[Salon] American MNCs Record Significant Profits in Russia in 2022



https://www.russia-briefing.com/news/american-mncs-record-significant-profits-in-russia-in-2022.html/

July 13, 2023

American MNCs Record Significant Profits in Russia in 2022

Profits surge as US companies who stayed in Russia benefit from their competitors leaving

The revenues of the American companies remaining in Russia, including PepsiCo, Mars and Mondelez increased significantly in 2022, according to Bloomberg. 

Examples include the revenue of the Russian division of Mondelez, which is most widely known by the Alpen Gold chocolate brand, Cadburys, and Jubilee biscuits which grew by 38% in 2022 to reach ₽92 billion (US$1.01 billion). As a result, the company’s net profit doubled compared to 2021.

At the Russian subsidiary of Mars, which sells Bounty chocolate and Pedigree dog food, revenues increased by 14% compared to 2021, and achieved revenues of ₽177 billion (US$1.95 billion) while net profit increased by 58% and amounted to ₽27 billion (US$300 million).

PepsiCo’s revenue in Russia increased by 16%, with their Russian net profit increasing four times. This meant that the Russian market as part of PepsiCo’s global net revenue amounted to 5%.

These American businesses stayed in Russia as they are not sanctioned businesses but all three said they would only sell “essential” products. PepsiCo CEO Ramon Laguarta said in September the company was suspending the sale of international brands like 7Up and Pepsi. However, it also sells chips, soda, milk, dairy and baby food as well as local products like its bottled Kvas, a popular non-alcoholic dark beverage made from bread.

Then there is Unilever. Their Russian products include cosmetics brands such as Dove, Camay, Black Pearl, Clean Line, Velvet Hands, One Hundred Beauty Recipes, Clear, Timotei, TIGI hair care products, Ax, Rexona deodorants and ” Clean Line “, oral care products” Forest Balm “and” 32 “, cleaning and disinfecting agents for the house Cif, Domestos and Glorix.

Unilever’s Russian revenue dipped 1% to ₽85 billion (US$960 million) but profit almost doubled to ₽9 billion (US$100 million) last year, according to their local tax filing. The company said the Russia unit is separated from the rest of the business and no profit leaves the country.
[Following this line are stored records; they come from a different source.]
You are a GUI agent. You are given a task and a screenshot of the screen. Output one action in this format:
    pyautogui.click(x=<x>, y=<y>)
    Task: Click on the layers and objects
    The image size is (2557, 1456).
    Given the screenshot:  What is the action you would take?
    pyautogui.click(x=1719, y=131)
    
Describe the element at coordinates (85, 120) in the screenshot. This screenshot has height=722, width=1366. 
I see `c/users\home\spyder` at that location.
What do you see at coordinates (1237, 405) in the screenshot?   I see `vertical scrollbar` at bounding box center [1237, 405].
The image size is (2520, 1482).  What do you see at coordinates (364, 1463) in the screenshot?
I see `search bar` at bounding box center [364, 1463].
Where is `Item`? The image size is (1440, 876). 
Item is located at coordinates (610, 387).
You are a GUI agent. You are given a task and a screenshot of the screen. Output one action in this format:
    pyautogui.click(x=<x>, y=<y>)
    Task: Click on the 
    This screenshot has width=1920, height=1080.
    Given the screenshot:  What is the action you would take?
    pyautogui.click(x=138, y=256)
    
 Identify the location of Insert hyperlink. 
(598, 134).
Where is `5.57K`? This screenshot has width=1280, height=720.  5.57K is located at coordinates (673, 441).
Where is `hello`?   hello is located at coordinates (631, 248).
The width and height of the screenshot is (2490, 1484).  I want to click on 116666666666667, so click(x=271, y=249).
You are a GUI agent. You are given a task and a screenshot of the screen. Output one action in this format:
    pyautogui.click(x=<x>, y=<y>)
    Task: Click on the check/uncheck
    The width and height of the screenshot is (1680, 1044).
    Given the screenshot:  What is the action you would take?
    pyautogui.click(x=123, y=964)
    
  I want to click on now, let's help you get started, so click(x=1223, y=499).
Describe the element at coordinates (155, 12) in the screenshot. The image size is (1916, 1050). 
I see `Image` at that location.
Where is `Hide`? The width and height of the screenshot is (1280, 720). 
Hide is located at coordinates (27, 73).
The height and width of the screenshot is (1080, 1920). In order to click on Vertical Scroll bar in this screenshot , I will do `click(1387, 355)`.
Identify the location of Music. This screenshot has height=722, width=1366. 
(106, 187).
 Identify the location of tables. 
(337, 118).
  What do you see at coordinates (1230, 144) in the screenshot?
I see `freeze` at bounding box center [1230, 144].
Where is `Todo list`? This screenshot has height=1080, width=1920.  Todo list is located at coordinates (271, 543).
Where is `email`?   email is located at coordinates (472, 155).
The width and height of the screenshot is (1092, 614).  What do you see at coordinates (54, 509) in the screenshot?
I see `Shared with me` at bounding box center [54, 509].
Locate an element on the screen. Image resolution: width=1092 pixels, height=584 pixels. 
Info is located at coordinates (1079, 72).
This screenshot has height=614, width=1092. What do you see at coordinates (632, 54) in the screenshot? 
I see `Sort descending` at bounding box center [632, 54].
There are restrictions on the transfer of funds to and from Russia. Russian based MNCs are subject to a one-off windfall tax of a 10% on the difference in profits in 2021-2022 over 2018-2019. However, keeping the money in Russia avoids this and allows for profits accumulation to fund potential additional expansion plans.

Lilit Gevorgyan, Russia analyst at S&P Global Market Intelligence, stated that “Companies that stayed in Russia have benefited from rivals leaving the market. In any crisis, you will have winners. There has been no dramatic change in Russian consumer spending.”

Bloomberg cited changes in pricing policy, growth in sales volumes due to the departure of competitors, as well as a reduction in advertising costs in Russia as the main reasons for the growth.

Last month, Sky News correspondent Diana Magney noted that numerous Western business continues to operate in Russia, despite sanctions being imposed. She said the Russian economy is coping with the sanctions by opening outlets with Russian brand names that are likely to sell Russian-made goods.

Russian President Vladimir Putin said that Russia had never asked any business to leave the Russian market. According to him, a powerful incentive for businesses that left Russia was because they could not resist the pressure of their political elites.

Overall, Russian businesses reported a record year for revenues in 2022, while the real impact of Western sanctions upon Russia has caught out many analysts.

Foreign companies that did exit may well be asking why they followed pressure to do so, when all this has achieved are significant corporate losses in handling the withdrawal and the handing to their competitors considerable market share opportunities and profits at their expense.